• _Information shown_:
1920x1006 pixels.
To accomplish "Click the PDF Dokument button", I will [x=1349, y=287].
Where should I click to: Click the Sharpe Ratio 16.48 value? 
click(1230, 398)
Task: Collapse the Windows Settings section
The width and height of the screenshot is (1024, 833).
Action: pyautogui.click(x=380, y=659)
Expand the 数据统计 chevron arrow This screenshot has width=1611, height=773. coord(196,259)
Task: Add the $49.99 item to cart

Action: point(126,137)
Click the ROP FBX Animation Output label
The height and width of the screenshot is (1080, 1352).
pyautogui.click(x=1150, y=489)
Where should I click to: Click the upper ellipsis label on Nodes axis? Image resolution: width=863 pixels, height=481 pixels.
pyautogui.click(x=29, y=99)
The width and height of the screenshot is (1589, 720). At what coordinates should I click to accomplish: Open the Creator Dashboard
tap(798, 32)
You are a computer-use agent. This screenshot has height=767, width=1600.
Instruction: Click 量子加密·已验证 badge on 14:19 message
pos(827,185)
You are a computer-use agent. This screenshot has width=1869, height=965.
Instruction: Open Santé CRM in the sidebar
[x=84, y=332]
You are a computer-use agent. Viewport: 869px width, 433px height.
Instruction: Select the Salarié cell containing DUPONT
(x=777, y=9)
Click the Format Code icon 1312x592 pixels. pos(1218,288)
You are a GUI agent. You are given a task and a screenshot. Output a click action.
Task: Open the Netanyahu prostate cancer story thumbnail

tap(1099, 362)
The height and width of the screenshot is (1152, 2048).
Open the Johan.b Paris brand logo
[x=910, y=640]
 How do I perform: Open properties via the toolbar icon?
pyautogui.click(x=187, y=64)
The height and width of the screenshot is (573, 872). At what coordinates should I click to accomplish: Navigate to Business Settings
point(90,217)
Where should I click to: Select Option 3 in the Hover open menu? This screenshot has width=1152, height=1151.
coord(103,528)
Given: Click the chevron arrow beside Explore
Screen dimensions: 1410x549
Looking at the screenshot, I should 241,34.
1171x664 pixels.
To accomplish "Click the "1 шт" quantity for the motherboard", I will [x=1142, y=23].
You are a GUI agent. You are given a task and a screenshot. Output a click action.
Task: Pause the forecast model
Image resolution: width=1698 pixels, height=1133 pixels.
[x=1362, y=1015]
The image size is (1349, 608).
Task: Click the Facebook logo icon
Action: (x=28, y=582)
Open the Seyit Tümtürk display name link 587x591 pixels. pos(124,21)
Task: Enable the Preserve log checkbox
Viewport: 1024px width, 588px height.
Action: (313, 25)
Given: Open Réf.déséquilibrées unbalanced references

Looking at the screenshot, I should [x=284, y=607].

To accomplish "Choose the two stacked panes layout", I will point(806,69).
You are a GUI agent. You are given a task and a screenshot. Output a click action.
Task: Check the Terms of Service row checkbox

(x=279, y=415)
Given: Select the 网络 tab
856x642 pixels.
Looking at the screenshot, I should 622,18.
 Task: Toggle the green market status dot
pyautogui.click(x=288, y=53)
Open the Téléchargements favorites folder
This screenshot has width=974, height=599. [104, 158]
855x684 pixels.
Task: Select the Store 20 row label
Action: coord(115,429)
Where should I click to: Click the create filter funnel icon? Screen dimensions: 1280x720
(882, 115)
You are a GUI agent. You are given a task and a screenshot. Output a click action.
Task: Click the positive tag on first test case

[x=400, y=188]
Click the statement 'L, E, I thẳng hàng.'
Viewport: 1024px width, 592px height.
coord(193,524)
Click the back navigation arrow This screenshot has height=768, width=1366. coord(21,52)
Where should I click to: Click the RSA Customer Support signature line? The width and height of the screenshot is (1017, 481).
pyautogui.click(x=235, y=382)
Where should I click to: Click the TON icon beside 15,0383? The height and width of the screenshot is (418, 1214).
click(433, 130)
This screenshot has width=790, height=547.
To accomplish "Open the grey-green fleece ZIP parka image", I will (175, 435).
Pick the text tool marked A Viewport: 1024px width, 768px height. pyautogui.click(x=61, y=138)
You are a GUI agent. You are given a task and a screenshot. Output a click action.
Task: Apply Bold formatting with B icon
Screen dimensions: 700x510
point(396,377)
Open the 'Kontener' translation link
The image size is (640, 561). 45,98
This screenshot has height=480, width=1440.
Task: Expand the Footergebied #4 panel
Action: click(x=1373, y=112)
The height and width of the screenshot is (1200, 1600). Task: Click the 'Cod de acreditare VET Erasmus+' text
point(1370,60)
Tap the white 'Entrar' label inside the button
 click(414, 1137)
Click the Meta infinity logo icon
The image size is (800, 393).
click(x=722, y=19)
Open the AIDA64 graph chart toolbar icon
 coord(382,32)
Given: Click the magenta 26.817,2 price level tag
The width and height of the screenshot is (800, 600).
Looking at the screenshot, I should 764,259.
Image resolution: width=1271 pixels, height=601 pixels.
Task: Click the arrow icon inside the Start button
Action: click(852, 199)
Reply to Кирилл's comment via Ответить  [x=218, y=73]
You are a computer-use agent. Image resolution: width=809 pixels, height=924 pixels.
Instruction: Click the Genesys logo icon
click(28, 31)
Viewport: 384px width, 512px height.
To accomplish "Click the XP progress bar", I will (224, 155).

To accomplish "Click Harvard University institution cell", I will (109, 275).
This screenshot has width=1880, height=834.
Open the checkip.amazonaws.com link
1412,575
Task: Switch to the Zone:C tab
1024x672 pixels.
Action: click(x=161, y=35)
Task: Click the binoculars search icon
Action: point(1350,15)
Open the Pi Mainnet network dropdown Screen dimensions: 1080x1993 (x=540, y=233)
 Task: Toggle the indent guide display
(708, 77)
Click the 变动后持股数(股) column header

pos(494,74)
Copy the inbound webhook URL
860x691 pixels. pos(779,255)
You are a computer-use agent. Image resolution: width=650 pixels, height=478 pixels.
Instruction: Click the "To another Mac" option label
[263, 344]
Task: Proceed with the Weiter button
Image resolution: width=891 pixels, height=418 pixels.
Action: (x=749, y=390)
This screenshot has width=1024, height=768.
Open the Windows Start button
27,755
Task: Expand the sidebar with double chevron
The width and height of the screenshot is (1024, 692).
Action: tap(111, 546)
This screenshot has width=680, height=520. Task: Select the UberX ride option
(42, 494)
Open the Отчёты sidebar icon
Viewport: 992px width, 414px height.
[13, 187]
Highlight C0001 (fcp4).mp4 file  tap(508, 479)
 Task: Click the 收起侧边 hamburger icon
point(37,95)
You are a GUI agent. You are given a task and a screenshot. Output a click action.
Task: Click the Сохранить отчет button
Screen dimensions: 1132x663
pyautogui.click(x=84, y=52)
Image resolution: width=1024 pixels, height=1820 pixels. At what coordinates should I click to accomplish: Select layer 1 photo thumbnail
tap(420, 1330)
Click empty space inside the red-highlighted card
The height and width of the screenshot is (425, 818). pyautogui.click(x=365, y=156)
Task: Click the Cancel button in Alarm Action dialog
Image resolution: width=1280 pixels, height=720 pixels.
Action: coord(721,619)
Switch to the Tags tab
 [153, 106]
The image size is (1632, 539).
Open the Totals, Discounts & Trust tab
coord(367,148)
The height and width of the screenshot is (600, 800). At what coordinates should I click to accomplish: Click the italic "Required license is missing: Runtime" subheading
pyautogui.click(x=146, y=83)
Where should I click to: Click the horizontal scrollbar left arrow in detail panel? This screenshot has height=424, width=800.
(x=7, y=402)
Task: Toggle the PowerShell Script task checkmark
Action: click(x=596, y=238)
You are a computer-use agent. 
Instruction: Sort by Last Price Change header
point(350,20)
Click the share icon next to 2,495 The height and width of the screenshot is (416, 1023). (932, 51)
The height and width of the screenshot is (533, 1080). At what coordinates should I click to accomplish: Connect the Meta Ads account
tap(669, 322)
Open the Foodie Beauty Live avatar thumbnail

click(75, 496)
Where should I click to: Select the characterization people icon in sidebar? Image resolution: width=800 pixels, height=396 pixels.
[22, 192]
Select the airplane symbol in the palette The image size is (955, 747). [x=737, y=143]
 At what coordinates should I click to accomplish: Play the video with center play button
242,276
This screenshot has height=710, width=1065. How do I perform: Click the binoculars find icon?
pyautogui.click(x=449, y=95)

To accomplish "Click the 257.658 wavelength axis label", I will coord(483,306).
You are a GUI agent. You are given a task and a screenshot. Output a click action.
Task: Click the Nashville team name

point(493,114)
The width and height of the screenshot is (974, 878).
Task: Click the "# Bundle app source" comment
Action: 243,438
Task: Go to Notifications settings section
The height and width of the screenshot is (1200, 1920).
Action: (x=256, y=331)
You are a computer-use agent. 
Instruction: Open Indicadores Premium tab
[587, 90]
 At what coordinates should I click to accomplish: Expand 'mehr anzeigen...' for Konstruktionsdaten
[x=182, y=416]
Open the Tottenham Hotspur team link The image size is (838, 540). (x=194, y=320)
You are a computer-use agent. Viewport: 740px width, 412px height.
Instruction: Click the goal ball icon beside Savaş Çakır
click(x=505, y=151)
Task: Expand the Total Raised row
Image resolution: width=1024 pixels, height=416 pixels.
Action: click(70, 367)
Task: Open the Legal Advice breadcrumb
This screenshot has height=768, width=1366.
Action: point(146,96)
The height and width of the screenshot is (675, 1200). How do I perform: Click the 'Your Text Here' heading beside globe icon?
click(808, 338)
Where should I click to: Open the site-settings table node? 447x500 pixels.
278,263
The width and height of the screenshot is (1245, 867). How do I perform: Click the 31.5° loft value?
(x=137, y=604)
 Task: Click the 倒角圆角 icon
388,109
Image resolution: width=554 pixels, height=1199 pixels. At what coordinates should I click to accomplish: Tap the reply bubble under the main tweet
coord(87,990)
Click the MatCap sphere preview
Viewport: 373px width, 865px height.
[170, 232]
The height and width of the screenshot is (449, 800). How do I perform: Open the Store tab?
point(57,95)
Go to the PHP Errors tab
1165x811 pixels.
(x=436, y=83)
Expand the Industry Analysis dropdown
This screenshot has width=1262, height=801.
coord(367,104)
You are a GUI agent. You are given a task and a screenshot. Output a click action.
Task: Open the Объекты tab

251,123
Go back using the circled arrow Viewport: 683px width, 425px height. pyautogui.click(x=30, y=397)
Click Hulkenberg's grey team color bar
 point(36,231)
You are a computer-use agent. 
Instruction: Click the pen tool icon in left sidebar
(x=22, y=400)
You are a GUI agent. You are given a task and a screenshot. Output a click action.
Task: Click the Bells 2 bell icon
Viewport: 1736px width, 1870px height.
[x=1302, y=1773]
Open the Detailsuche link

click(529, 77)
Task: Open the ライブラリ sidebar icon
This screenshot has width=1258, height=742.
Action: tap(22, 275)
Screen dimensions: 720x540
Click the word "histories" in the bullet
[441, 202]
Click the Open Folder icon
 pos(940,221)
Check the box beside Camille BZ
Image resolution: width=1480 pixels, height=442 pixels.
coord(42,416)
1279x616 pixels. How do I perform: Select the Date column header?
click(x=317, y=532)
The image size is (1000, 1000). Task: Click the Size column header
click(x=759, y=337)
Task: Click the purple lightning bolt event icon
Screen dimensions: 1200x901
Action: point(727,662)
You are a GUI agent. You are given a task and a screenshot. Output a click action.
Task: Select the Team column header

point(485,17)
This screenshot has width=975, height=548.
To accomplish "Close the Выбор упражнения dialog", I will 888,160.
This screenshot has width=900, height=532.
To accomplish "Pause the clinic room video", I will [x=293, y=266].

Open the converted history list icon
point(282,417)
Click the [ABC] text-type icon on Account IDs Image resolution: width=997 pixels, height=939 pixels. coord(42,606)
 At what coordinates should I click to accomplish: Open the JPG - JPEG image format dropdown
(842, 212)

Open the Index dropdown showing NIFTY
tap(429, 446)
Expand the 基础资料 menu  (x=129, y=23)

• _Exercise requirements_:
From the listing above, copy every line that includes the word "chevron".

• _Response_:
Expand the 数据统计 chevron arrow This screenshot has width=1611, height=773. coord(196,259)
Given: Click the chevron arrow beside Explore
Task: Expand the sidebar with double chevron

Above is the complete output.